Requirement
Would you copy out the whole listing exactly as given?

Source data
------------------------------------------------------------

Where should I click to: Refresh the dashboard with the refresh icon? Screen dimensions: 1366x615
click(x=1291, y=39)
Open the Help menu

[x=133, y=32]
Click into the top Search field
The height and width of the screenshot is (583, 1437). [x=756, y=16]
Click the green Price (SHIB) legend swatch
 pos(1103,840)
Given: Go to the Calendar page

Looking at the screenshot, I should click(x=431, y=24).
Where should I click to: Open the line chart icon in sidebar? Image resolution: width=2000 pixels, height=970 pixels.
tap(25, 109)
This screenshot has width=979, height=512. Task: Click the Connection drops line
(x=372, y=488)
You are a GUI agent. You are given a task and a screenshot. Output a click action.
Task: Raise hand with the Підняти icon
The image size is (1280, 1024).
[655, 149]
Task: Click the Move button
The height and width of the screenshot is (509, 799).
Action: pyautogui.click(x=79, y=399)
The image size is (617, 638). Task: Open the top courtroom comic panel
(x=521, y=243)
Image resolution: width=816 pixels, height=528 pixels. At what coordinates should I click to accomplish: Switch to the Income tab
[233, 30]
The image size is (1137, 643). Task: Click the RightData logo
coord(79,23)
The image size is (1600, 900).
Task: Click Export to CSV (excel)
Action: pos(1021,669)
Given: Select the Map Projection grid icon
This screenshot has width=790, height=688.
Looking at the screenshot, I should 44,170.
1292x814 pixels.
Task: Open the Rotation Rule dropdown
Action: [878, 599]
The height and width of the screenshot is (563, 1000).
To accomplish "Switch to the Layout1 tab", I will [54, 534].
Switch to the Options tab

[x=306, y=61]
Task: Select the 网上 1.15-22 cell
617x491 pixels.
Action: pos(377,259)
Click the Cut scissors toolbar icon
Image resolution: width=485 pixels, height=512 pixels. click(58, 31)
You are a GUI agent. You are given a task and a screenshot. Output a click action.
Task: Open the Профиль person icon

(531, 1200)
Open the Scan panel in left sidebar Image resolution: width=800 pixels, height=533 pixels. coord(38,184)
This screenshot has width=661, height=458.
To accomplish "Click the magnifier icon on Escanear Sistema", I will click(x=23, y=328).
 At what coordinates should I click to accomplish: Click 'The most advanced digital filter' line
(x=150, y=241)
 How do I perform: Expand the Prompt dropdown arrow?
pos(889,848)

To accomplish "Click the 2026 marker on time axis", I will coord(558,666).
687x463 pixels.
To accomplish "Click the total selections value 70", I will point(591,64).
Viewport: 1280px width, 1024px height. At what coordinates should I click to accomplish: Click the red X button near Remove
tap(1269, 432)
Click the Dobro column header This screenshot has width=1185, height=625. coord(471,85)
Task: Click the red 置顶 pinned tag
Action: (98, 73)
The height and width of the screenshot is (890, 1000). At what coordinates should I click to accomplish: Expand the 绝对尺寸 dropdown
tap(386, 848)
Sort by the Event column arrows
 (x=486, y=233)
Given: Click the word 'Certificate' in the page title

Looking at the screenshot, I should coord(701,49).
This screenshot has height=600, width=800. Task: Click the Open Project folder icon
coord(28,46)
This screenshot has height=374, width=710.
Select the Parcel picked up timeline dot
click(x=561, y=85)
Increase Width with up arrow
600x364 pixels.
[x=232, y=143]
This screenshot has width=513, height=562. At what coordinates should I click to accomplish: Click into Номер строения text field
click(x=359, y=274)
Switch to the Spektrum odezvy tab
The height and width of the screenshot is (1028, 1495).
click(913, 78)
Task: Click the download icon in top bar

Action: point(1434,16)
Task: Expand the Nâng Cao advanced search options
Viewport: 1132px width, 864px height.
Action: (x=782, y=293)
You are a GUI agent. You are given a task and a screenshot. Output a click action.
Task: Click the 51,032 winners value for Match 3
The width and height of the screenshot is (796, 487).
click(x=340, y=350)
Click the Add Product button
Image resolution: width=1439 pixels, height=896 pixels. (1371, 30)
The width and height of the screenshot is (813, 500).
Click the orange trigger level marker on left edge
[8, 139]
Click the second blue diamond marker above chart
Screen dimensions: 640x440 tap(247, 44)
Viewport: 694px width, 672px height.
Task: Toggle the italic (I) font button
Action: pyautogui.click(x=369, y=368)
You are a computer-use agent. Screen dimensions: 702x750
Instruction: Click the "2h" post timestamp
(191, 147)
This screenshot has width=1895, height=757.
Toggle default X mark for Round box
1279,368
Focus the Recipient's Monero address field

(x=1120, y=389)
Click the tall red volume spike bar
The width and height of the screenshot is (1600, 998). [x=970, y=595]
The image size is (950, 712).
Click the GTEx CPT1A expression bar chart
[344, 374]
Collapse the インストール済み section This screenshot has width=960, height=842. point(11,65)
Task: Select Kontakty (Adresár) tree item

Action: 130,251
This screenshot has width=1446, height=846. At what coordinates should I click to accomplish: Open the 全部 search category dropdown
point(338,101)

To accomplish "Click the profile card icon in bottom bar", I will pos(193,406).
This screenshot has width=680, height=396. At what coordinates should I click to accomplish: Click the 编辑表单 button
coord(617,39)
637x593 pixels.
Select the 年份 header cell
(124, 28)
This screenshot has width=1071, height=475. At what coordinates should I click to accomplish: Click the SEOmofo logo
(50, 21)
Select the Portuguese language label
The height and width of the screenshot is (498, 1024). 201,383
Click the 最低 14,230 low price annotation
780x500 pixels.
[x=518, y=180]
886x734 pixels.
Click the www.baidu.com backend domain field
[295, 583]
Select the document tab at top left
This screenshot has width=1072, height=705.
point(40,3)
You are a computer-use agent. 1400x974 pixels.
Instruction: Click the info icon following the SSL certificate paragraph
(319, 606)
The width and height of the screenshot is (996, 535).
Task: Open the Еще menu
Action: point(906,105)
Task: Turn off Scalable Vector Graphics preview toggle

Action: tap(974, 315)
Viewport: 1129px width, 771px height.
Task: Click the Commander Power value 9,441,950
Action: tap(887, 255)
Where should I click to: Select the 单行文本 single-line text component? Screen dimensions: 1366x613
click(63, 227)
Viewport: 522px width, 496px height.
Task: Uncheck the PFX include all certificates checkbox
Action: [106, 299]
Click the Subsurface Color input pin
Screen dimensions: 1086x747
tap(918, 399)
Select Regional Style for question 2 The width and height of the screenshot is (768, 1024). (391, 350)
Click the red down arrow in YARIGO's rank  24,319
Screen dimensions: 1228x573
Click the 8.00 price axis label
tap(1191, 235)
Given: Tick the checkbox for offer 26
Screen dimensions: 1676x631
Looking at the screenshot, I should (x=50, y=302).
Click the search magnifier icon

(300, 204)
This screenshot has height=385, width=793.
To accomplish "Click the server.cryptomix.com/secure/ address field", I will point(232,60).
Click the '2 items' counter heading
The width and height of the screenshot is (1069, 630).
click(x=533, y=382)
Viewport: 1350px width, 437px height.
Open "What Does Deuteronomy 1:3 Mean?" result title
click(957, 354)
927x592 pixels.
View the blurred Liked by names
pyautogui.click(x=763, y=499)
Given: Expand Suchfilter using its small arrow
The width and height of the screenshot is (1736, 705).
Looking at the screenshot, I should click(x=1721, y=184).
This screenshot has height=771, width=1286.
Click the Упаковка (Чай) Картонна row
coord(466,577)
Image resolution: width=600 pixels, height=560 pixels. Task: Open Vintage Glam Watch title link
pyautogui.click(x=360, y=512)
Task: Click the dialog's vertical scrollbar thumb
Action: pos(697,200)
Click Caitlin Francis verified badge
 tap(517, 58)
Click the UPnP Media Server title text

------------------------------------------------------------

Exercise response
Where should I click to: Refresh the dashboard with the refresh icon? Screen dimensions: 1366x615
click(x=1291, y=39)
Open the Help menu

[x=133, y=32]
Click into the top Search field
The height and width of the screenshot is (583, 1437). [x=756, y=16]
Click the green Price (SHIB) legend swatch
 pos(1103,840)
Given: Go to the Calendar page

Looking at the screenshot, I should click(x=431, y=24).
Where should I click to: Open the line chart icon in sidebar? Image resolution: width=2000 pixels, height=970 pixels.
tap(25, 109)
This screenshot has width=979, height=512. Task: Click the Connection drops line
(x=372, y=488)
You are a GUI agent. You are given a task and a screenshot. Output a click action.
Task: Raise hand with the Підняти icon
The image size is (1280, 1024).
[655, 149]
Task: Click the Move button
The height and width of the screenshot is (509, 799).
Action: pyautogui.click(x=79, y=399)
The image size is (617, 638). Task: Open the top courtroom comic panel
(x=521, y=243)
Image resolution: width=816 pixels, height=528 pixels. At what coordinates should I click to accomplish: Switch to the Income tab
[233, 30]
The image size is (1137, 643). Task: Click the RightData logo
coord(79,23)
The image size is (1600, 900).
Task: Click Export to CSV (excel)
Action: pos(1021,669)
Given: Select the Map Projection grid icon
This screenshot has width=790, height=688.
Looking at the screenshot, I should 44,170.
1292x814 pixels.
Task: Open the Rotation Rule dropdown
Action: [878, 599]
The height and width of the screenshot is (563, 1000).
To accomplish "Switch to the Layout1 tab", I will [54, 534].
Switch to the Options tab

[x=306, y=61]
Task: Select the 网上 1.15-22 cell
617x491 pixels.
Action: pos(377,259)
Click the Cut scissors toolbar icon
Image resolution: width=485 pixels, height=512 pixels. click(58, 31)
You are a GUI agent. You are given a task and a screenshot. Output a click action.
Task: Open the Профиль person icon

(531, 1200)
Open the Scan panel in left sidebar Image resolution: width=800 pixels, height=533 pixels. coord(38,184)
This screenshot has width=661, height=458.
To accomplish "Click the magnifier icon on Escanear Sistema", I will click(x=23, y=328).
 At what coordinates should I click to accomplish: Click 'The most advanced digital filter' line
(x=150, y=241)
 How do I perform: Expand the Prompt dropdown arrow?
pos(889,848)

To accomplish "Click the 2026 marker on time axis", I will coord(558,666).
687x463 pixels.
To accomplish "Click the total selections value 70", I will point(591,64).
Viewport: 1280px width, 1024px height. At what coordinates should I click to accomplish: Click the red X button near Remove
tap(1269, 432)
Click the Dobro column header This screenshot has width=1185, height=625. coord(471,85)
Task: Click the red 置顶 pinned tag
Action: (98, 73)
The height and width of the screenshot is (890, 1000). At what coordinates should I click to accomplish: Expand the 绝对尺寸 dropdown
tap(386, 848)
Sort by the Event column arrows
 (x=486, y=233)
Given: Click the word 'Certificate' in the page title

Looking at the screenshot, I should coord(701,49).
This screenshot has height=600, width=800. Task: Click the Open Project folder icon
coord(28,46)
This screenshot has height=374, width=710.
Select the Parcel picked up timeline dot
click(x=561, y=85)
Increase Width with up arrow
600x364 pixels.
[x=232, y=143]
This screenshot has width=513, height=562. At what coordinates should I click to accomplish: Click into Номер строения text field
click(x=359, y=274)
Switch to the Spektrum odezvy tab
The height and width of the screenshot is (1028, 1495).
click(913, 78)
Task: Click the download icon in top bar

Action: point(1434,16)
Task: Expand the Nâng Cao advanced search options
Viewport: 1132px width, 864px height.
Action: (x=782, y=293)
You are a GUI agent. You are given a task and a screenshot. Output a click action.
Task: Click the 51,032 winners value for Match 3
The width and height of the screenshot is (796, 487).
click(x=340, y=350)
Click the Add Product button
Image resolution: width=1439 pixels, height=896 pixels. (1371, 30)
The width and height of the screenshot is (813, 500).
Click the orange trigger level marker on left edge
[8, 139]
Click the second blue diamond marker above chart
Screen dimensions: 640x440 tap(247, 44)
Viewport: 694px width, 672px height.
Task: Toggle the italic (I) font button
Action: pyautogui.click(x=369, y=368)
You are a computer-use agent. Screen dimensions: 702x750
Instruction: Click the "2h" post timestamp
(191, 147)
This screenshot has width=1895, height=757.
Toggle default X mark for Round box
1279,368
Focus the Recipient's Monero address field

(x=1120, y=389)
Click the tall red volume spike bar
The width and height of the screenshot is (1600, 998). [x=970, y=595]
The image size is (950, 712).
Click the GTEx CPT1A expression bar chart
[344, 374]
Collapse the インストール済み section This screenshot has width=960, height=842. point(11,65)
Task: Select Kontakty (Adresár) tree item

Action: 130,251
This screenshot has width=1446, height=846. At what coordinates should I click to accomplish: Open the 全部 search category dropdown
point(338,101)

To accomplish "Click the profile card icon in bottom bar", I will pos(193,406).
This screenshot has width=680, height=396. At what coordinates should I click to accomplish: Click the 编辑表单 button
coord(617,39)
637x593 pixels.
Select the 年份 header cell
(124, 28)
This screenshot has width=1071, height=475. At what coordinates should I click to accomplish: Click the SEOmofo logo
(50, 21)
Select the Portuguese language label
The height and width of the screenshot is (498, 1024). 201,383
Click the 最低 14,230 low price annotation
780x500 pixels.
[x=518, y=180]
886x734 pixels.
Click the www.baidu.com backend domain field
[295, 583]
Select the document tab at top left
This screenshot has width=1072, height=705.
point(40,3)
You are a computer-use agent. 1400x974 pixels.
Instruction: Click the info icon following the SSL certificate paragraph
(319, 606)
The width and height of the screenshot is (996, 535).
Task: Open the Еще menu
Action: point(906,105)
Task: Turn off Scalable Vector Graphics preview toggle

Action: tap(974, 315)
Viewport: 1129px width, 771px height.
Task: Click the Commander Power value 9,441,950
Action: tap(887, 255)
Where should I click to: Select the 单行文本 single-line text component? Screen dimensions: 1366x613
click(63, 227)
Viewport: 522px width, 496px height.
Task: Uncheck the PFX include all certificates checkbox
Action: [106, 299]
Click the Subsurface Color input pin
Screen dimensions: 1086x747
tap(918, 399)
Select Regional Style for question 2 The width and height of the screenshot is (768, 1024). (391, 350)
Click the red down arrow in YARIGO's rank  24,319
Screen dimensions: 1228x573
Click the 8.00 price axis label
tap(1191, 235)
Given: Tick the checkbox for offer 26
Screen dimensions: 1676x631
Looking at the screenshot, I should (x=50, y=302).
Click the search magnifier icon

(300, 204)
This screenshot has height=385, width=793.
To accomplish "Click the server.cryptomix.com/secure/ address field", I will point(232,60).
Click the '2 items' counter heading
The width and height of the screenshot is (1069, 630).
click(x=533, y=382)
Viewport: 1350px width, 437px height.
Open "What Does Deuteronomy 1:3 Mean?" result title
click(957, 354)
927x592 pixels.
View the blurred Liked by names
pyautogui.click(x=763, y=499)
Given: Expand Suchfilter using its small arrow
The width and height of the screenshot is (1736, 705).
Looking at the screenshot, I should click(x=1721, y=184).
This screenshot has height=771, width=1286.
Click the Упаковка (Чай) Картонна row
coord(466,577)
Image resolution: width=600 pixels, height=560 pixels. Task: Open Vintage Glam Watch title link
pyautogui.click(x=360, y=512)
Task: Click the dialog's vertical scrollbar thumb
Action: pos(697,200)
Click Caitlin Francis verified badge
 tap(517, 58)
Click the UPnP Media Server title text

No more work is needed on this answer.